▶ _Task to complete_: Whenever a line in the entries below contains "computer", copy that line.

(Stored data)
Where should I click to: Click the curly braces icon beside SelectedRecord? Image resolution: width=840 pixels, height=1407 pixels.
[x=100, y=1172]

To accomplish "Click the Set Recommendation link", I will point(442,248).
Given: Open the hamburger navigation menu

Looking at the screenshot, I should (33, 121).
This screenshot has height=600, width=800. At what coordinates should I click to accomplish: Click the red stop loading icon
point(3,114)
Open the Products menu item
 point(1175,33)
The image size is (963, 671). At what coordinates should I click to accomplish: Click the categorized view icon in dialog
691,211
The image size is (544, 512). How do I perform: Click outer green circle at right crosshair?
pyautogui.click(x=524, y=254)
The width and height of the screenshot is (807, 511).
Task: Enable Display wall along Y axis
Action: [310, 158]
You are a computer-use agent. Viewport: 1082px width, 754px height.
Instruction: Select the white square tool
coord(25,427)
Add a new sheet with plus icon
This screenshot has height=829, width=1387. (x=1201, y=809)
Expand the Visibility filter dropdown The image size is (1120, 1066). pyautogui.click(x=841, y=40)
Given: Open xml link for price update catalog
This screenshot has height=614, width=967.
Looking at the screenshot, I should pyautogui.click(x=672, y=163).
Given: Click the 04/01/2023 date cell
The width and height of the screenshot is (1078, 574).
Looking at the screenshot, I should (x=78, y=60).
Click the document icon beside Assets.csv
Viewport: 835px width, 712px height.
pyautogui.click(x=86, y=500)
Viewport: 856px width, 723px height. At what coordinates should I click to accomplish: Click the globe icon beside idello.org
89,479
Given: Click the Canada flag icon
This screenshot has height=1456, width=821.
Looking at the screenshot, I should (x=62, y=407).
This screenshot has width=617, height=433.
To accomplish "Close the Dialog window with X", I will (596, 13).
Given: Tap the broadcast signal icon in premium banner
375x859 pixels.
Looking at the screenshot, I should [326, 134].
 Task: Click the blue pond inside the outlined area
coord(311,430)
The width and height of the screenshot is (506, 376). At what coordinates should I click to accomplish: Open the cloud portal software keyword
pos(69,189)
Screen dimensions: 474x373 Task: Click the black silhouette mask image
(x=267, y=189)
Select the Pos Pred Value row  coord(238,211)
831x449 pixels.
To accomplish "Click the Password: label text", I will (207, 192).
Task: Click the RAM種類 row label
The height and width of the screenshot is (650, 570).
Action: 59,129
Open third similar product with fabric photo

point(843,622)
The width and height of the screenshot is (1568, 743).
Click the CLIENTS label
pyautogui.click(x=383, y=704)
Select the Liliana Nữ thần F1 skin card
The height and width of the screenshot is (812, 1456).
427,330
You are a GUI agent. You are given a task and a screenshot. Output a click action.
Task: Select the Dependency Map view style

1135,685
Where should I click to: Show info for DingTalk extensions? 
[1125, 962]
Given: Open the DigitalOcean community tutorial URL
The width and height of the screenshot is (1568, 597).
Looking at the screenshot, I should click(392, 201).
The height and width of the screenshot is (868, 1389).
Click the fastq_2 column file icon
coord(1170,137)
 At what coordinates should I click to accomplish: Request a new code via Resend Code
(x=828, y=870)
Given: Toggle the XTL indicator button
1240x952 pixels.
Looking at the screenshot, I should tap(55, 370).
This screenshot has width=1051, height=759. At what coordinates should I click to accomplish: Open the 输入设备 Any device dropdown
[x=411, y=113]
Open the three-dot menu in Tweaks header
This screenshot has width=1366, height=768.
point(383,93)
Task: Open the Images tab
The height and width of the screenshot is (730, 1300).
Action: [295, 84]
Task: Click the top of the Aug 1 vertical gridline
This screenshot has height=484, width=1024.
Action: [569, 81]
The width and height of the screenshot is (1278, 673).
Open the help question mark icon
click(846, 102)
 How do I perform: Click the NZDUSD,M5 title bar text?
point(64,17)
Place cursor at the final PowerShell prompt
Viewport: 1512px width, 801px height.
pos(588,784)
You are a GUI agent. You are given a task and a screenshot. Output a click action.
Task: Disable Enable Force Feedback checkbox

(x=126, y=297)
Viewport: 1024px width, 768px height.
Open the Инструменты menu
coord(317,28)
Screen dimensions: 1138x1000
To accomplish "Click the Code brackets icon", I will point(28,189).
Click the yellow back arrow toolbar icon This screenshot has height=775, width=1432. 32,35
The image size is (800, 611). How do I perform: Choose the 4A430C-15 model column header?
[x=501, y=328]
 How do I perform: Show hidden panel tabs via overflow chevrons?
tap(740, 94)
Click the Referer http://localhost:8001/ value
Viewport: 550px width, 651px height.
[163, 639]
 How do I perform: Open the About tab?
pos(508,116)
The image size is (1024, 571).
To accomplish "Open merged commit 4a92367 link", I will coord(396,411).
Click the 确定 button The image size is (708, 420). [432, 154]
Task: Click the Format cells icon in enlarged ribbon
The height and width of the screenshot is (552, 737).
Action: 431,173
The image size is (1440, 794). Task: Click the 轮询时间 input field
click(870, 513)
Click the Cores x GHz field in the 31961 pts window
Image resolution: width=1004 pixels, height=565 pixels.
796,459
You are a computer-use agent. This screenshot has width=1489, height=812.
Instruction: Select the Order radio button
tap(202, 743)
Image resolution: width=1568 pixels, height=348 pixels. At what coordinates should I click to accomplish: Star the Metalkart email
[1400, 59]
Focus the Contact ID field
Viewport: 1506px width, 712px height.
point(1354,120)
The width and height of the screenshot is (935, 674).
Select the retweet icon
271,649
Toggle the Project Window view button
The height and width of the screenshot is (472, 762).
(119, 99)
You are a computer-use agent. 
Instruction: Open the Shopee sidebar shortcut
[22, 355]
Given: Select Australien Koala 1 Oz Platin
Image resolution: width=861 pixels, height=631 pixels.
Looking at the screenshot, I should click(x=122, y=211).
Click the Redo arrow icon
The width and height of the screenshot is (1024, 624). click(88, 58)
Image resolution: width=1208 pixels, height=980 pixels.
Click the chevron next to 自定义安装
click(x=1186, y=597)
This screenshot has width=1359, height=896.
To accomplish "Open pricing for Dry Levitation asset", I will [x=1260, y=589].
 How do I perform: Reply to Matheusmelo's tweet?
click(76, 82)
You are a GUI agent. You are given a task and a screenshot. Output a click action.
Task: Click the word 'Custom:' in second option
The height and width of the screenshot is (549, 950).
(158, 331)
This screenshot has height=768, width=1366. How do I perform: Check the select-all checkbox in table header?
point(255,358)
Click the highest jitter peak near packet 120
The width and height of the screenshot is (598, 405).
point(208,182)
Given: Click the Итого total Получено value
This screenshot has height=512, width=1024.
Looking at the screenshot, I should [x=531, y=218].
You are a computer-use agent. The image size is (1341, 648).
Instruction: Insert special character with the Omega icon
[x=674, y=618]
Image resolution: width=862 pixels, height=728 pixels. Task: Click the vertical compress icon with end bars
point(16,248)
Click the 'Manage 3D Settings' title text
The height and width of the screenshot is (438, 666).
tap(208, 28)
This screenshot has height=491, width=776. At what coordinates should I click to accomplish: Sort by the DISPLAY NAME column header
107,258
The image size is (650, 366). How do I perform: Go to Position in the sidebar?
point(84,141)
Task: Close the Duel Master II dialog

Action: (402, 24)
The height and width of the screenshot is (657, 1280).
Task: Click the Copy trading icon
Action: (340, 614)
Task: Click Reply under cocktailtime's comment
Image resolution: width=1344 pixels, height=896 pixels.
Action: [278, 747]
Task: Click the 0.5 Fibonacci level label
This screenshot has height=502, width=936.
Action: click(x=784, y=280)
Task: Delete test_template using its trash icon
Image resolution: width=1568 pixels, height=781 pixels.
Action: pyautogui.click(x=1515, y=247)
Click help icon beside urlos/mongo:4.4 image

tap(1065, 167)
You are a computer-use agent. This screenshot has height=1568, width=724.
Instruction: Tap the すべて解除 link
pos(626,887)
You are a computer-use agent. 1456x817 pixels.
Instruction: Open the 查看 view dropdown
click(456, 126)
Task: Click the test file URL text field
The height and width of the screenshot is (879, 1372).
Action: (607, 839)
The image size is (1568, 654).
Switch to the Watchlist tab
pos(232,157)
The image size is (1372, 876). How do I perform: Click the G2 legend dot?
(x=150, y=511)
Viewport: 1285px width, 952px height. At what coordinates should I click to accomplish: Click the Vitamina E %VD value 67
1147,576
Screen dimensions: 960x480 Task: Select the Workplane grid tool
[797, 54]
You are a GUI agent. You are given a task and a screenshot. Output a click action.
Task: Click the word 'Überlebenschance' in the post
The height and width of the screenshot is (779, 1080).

▶ _Result_:
You are a computer-use agent. Viewport: 1082px width, 754px height.
You are a computer-use agent. This screenshot has width=1489, height=812.
You are a computer-use agent. 
You are a computer-use agent. The image size is (1341, 648).
You are a computer-use agent. This screenshot has height=1568, width=724.
You are a computer-use agent. 1456x817 pixels.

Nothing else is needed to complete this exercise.